“Los probaré como se prueba el oro. El invocará mi nombre, y yo le oiré, y diré: pueblo mío, y el dirá: YHVH es mi Elohim” (Zacarías 13:9)
El oro se purifica con fuego hasta que se derrita. Una vez derretido empiezan a manifestarse las impurezas como una capa de mugre. El refinador la retira con un cucharón especial. El proceso puede repetirse varias veces, derretir el oro en el fuego y cernir las impurezas hasta que pueda ver el reflejo de su rostro en el oro refinado. Como si se mirara en un espejo. Elohim habla a través del profeta Zacarías concerniente a los sacerdotes. Tristemente esos sacerdotes se desviaron siguiendo las costumbres de los pueblos paganos que los rodeaban, solo por tener paz con ellos, dejando el camino de Elohim. Nosotros somos un sacerdocio santo, estamos llamados a ser separados para El. Sin embargo, hay momentos cuando fallamos y no vivimos a la altura del llamamiento y nos dejamos arrastrar por las corrientes del mundo. Otras veces, es que sentimos que la prueba por la que estamos pasando es demasiado dura y no nos damos cuenta que es simplemente el horno purificador de YHVH que está permitiendo que seamos derretidos y cernidos, para poder sacar lo mejor de nosotros. Pero alegrémonos, cuando el proceso termine podremos reflejar la imagen de aquel que nos sacó de las tinieblas a Su luz admirable.

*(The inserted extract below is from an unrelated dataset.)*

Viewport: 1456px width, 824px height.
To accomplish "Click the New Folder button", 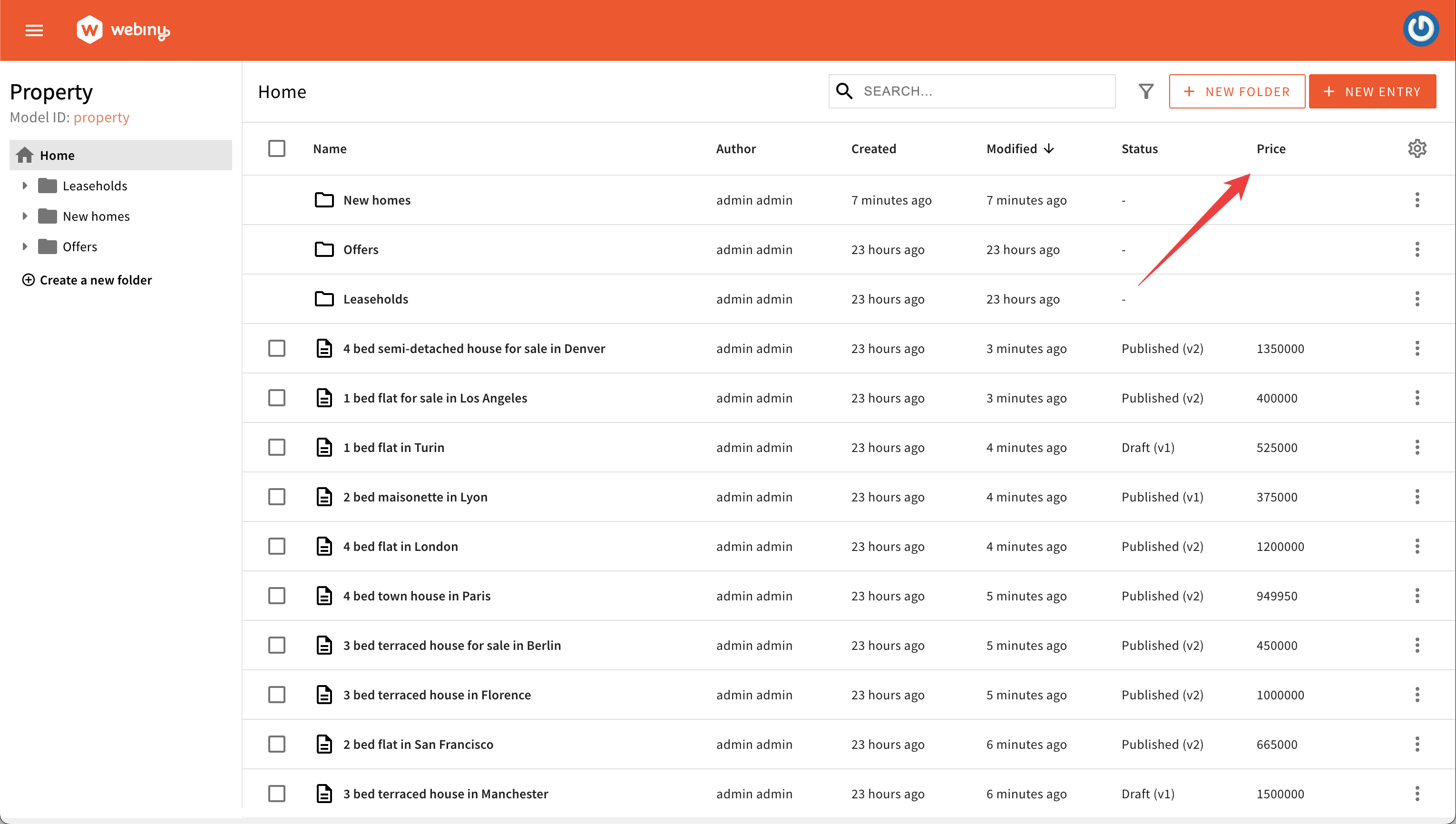I will tap(1237, 91).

“Como ciudad derribada y sin muro, es el hombre cuyo espíritu no tiene rienda” (Proverbios 25:28)
En la antigüedad la única forma de proteger una ciudad de los invasores era rodeándola de muros y poniendo guardias que la patrullaran día y noche. Hoy en día muchos de los muros de esas ciudades permanecen en pie. La Biblia nos cuenta como en los tiempos de Nehemías, Jerusalén estaba desolada, el muro derribado y las puertas destruidas. Sabiendo lo importante que eran los muros para la ciudad, Nehemías llora y ora a Elohim por su pueblo y su ciudad y sabe que está llamado a restaurarla. Sin muros la ciudad está completamente indefensa. La Escritura compara los muros de una ciudad, con la vida de una persona. El control de nuestra conducta y comportamiento es vital para la protección contra la invasión enemiga. Pablo explica en Gálatas 6:7-8, las consecuencias de vivir una vida sin control, ignorando los parámetros de Elohim. Así como una ciudad sin muros esta indefensa, la vida de una persona sin control está también a merced del enemigo. Sin el Ruaj (Espíritu), ninguno de nosotros tendrá fuerzas para resistir el ataque del enemigo, todos necesitamos el espíritu de dominio propio. El problema es que mucha gente disfruta demasiado las cosas que se filtran por los muros resquebrajados y YHVH no puede ayudarnos a ganar una batalla que deseamos perder. Pidámosle a Elohim primero que nos dé el deseo de reparar los muros, luego nuestra vida será fuerte y efectiva para El. ¡Shabbat Shalom ¡
“Clama a mí, y yo te responderé, y te enseñaré cosas grandes y ocultas que tú no conoces” (Jeremías 33:3)
La Biblia ha sido llamada por muchos “el manual de la vida” pero no para obedecerla sino para lograr que Elohim haga lo que ellos quieran y conceda sus deseos. Pero es todo lo contrario, la Torah es el manual o guía que nos enseña como vivir si queremos que nuestra relación con Elohim funcione. Si las cosas no son como quisieras, tal vez es que estás leyendo la Torah bajo un sistema de fe manipulador y erróneo. Por ejemplo: el versículo de Jeremías no tiene un “si” antes de clama, como si fuera opcional. Es imperativo, no algo extra en tu caminar con Elohim. No dice: clama a Elohim cuando tengas problemas o deseos, simplemente dice: CLAMA, no cuando las cosas están fuera de tu alcance, sino siempre. El tiene cosas para decirnos, pero nosotros no estamos listos para escuchar porque estamos llenos del sistema, de nuestro propio mundo, de problemas, deseos, expectativas sobre la vida y aun de cómo Elohim debe respondernos o tratarnos. Elohim quiere hablarnos, no podemos hacer a un lado este mandamiento y decir que lo amamos, hay cosas en la Torah que no podemos descifrar por nosotros mismos. Necesitamos esa íntima comunión con El, no para lograr que el cumpla nuestros deseos, sino para conocer su carácter, entender sus caminos y comprender que, aunque las cosas no son como quisiéramos, son como tienen que ser para nuestro bienestar.